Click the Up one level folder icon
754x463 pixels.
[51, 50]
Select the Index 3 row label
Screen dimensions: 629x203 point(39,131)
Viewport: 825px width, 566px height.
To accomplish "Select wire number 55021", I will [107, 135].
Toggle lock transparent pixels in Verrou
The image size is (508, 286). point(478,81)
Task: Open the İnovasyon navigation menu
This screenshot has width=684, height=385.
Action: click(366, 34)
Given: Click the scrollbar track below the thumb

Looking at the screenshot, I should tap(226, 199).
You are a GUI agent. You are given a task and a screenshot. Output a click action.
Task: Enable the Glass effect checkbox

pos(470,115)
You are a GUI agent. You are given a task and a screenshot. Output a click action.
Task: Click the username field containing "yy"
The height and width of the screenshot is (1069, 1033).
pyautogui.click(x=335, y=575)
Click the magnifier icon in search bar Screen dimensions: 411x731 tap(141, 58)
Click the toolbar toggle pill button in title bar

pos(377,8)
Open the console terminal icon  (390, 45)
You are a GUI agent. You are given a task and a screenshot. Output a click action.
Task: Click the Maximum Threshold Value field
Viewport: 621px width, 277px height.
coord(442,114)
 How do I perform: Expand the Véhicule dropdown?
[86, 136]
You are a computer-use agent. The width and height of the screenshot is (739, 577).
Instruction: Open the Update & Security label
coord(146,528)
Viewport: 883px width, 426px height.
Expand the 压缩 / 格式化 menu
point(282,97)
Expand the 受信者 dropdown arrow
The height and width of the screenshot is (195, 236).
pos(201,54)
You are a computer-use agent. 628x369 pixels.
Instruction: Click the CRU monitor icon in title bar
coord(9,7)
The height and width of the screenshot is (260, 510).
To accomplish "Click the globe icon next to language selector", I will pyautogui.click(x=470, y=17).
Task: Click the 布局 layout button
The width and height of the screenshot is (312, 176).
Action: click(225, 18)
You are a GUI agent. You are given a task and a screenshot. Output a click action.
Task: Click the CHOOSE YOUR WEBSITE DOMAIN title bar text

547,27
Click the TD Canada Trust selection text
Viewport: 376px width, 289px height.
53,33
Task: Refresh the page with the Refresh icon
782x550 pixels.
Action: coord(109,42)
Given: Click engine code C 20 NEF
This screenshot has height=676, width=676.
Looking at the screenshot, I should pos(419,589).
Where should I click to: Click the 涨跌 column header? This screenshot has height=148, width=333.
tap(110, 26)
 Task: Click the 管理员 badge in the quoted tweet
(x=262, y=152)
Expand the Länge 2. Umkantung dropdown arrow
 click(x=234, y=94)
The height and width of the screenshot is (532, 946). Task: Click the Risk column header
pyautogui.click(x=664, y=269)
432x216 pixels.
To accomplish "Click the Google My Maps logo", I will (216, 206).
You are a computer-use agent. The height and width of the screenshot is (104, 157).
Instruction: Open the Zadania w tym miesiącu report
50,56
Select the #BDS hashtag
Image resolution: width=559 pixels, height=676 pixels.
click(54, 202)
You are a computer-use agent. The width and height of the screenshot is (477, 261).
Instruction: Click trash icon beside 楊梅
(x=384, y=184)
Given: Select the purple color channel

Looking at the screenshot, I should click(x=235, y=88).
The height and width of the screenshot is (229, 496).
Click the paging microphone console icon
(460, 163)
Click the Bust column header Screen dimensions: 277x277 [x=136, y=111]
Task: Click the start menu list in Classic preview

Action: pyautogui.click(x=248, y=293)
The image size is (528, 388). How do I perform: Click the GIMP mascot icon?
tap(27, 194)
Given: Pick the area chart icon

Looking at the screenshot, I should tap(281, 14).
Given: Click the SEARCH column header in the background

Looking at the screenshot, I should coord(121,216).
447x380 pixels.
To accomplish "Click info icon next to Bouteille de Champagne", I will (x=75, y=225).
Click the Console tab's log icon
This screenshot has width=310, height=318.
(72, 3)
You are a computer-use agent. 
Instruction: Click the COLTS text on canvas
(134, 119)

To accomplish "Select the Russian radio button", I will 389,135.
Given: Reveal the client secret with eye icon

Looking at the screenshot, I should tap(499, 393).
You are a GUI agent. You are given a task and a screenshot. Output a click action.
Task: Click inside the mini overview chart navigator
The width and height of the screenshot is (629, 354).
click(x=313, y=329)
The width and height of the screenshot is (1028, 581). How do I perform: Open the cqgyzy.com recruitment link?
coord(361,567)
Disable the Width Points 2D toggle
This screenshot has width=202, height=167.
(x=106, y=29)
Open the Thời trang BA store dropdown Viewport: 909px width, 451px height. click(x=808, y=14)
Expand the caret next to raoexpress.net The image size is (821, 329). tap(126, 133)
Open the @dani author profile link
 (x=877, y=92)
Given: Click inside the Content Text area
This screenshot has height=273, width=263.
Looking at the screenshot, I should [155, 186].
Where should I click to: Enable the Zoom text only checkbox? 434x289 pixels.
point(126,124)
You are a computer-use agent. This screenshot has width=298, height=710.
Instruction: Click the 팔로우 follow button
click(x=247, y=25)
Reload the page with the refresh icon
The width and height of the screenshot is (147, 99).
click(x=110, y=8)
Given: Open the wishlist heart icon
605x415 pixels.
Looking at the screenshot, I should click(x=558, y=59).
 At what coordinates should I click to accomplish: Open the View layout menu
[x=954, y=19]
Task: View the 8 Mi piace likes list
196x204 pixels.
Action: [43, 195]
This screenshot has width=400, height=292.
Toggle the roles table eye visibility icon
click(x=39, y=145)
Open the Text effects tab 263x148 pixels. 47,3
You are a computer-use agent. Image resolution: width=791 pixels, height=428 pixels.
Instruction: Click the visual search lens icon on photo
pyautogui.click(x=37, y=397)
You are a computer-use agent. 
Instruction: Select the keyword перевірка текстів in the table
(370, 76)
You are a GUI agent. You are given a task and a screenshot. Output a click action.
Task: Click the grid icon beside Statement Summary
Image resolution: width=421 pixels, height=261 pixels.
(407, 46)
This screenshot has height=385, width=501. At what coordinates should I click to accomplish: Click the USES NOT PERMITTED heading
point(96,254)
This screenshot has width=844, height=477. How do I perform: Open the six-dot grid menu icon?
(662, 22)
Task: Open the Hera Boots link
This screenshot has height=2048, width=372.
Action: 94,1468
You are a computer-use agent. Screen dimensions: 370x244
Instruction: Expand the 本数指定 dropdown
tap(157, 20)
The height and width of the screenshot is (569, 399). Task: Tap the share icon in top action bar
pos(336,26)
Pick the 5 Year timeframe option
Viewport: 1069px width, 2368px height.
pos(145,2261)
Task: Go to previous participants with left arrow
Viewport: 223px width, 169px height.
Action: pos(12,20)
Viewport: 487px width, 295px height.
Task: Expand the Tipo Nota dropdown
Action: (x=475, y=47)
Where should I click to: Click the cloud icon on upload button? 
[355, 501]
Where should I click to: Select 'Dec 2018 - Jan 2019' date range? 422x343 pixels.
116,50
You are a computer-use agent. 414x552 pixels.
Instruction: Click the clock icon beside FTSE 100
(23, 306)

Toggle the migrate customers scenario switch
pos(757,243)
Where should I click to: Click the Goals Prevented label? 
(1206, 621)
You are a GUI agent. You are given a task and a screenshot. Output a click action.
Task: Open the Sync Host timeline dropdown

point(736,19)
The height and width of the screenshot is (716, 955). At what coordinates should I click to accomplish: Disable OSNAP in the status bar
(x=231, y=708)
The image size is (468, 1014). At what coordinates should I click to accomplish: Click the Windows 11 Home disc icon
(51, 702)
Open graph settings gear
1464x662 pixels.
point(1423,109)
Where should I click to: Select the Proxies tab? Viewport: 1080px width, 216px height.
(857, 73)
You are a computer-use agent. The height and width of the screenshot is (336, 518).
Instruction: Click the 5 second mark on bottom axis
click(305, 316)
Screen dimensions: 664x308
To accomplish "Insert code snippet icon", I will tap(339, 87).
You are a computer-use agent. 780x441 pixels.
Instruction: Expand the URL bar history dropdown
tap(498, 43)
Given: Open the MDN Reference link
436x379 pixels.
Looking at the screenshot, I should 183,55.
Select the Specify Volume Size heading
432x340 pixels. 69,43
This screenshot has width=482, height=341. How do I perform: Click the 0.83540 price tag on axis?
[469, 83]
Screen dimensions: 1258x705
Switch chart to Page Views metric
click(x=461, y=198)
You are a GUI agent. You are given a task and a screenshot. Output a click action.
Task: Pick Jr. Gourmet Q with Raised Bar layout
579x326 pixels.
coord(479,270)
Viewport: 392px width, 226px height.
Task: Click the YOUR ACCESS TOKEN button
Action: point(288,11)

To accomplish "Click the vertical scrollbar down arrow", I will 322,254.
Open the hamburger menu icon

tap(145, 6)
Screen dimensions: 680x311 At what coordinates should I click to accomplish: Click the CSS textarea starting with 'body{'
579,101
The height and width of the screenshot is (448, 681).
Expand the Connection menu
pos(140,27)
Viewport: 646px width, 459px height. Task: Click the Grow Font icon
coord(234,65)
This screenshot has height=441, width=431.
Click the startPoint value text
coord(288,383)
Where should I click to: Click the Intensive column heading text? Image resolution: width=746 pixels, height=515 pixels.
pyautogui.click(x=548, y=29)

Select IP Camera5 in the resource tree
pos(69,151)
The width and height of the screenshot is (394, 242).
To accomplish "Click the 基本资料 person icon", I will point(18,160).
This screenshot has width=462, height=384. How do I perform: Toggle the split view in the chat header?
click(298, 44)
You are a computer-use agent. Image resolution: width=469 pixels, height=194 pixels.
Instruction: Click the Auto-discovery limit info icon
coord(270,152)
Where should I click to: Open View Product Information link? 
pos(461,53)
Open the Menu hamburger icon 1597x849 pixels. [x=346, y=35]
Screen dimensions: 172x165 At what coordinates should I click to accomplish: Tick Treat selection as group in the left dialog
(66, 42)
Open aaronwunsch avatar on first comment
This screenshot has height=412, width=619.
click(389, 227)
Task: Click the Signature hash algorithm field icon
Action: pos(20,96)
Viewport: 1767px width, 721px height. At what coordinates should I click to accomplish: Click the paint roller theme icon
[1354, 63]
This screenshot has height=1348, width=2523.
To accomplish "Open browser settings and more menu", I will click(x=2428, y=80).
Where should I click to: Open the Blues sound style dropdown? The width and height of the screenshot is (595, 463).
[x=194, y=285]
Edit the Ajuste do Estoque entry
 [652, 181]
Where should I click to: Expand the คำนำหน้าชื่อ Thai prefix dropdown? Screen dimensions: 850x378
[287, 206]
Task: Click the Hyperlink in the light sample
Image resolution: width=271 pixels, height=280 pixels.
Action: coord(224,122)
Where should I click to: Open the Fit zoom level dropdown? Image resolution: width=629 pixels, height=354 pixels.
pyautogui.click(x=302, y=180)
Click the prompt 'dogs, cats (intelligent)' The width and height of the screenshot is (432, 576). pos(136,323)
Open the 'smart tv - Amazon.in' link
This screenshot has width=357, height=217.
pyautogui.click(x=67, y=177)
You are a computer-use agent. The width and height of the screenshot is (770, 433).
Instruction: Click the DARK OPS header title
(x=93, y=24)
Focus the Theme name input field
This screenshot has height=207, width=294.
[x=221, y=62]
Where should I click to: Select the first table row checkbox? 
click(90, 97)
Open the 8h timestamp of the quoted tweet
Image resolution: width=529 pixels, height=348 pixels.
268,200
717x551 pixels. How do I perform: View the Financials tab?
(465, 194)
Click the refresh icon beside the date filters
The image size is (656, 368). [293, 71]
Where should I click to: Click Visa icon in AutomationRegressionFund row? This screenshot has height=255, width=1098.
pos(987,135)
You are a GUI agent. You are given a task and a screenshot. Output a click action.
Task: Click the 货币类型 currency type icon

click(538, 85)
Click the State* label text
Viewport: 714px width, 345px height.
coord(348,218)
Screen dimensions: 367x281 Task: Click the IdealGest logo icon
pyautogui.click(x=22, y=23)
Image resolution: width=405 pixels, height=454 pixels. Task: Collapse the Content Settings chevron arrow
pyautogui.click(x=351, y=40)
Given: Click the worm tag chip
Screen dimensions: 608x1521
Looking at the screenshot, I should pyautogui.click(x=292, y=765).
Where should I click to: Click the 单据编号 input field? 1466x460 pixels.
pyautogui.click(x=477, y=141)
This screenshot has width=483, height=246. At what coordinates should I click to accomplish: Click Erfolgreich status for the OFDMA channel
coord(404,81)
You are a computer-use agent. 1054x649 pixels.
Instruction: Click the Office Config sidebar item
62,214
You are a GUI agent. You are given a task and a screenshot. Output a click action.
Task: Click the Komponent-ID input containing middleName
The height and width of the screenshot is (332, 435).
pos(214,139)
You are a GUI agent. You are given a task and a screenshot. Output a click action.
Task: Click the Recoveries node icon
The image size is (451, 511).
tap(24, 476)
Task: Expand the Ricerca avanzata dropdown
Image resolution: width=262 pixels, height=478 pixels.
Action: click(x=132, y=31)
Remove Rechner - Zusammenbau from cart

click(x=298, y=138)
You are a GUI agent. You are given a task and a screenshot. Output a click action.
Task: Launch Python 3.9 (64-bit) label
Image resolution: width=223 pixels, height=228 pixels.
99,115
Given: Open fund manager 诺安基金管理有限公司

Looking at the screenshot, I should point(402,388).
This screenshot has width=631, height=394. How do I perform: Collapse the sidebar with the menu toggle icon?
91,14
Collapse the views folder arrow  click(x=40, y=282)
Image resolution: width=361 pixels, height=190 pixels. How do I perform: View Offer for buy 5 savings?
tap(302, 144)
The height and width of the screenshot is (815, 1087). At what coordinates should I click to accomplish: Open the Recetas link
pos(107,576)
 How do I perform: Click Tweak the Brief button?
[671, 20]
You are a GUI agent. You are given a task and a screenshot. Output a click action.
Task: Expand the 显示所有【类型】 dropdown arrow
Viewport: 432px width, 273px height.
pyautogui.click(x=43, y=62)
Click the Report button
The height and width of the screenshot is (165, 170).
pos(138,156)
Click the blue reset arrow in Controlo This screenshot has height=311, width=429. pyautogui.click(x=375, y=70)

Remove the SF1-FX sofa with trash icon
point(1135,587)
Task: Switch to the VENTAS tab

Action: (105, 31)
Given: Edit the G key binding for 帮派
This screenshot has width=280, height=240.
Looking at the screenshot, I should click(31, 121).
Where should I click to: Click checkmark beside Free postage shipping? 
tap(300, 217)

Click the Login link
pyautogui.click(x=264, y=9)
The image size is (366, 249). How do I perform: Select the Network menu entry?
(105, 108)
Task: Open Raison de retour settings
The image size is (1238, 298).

# THE PROBLEM
Output the records above exactly, from their first line through the line that contains "Open the console", and add nothing.

# SOLUTION
Click the Up one level folder icon
754x463 pixels.
[51, 50]
Select the Index 3 row label
Screen dimensions: 629x203 point(39,131)
Viewport: 825px width, 566px height.
To accomplish "Select wire number 55021", I will [107, 135].
Toggle lock transparent pixels in Verrou
The image size is (508, 286). point(478,81)
Task: Open the İnovasyon navigation menu
This screenshot has width=684, height=385.
Action: click(366, 34)
Given: Click the scrollbar track below the thumb

Looking at the screenshot, I should tap(226, 199).
You are a GUI agent. You are given a task and a screenshot. Output a click action.
Task: Enable the Glass effect checkbox

pos(470,115)
You are a GUI agent. You are given a task and a screenshot. Output a click action.
Task: Click the username field containing "yy"
The height and width of the screenshot is (1069, 1033).
pyautogui.click(x=335, y=575)
Click the magnifier icon in search bar Screen dimensions: 411x731 tap(141, 58)
Click the toolbar toggle pill button in title bar

pos(377,8)
Open the console terminal icon  (390, 45)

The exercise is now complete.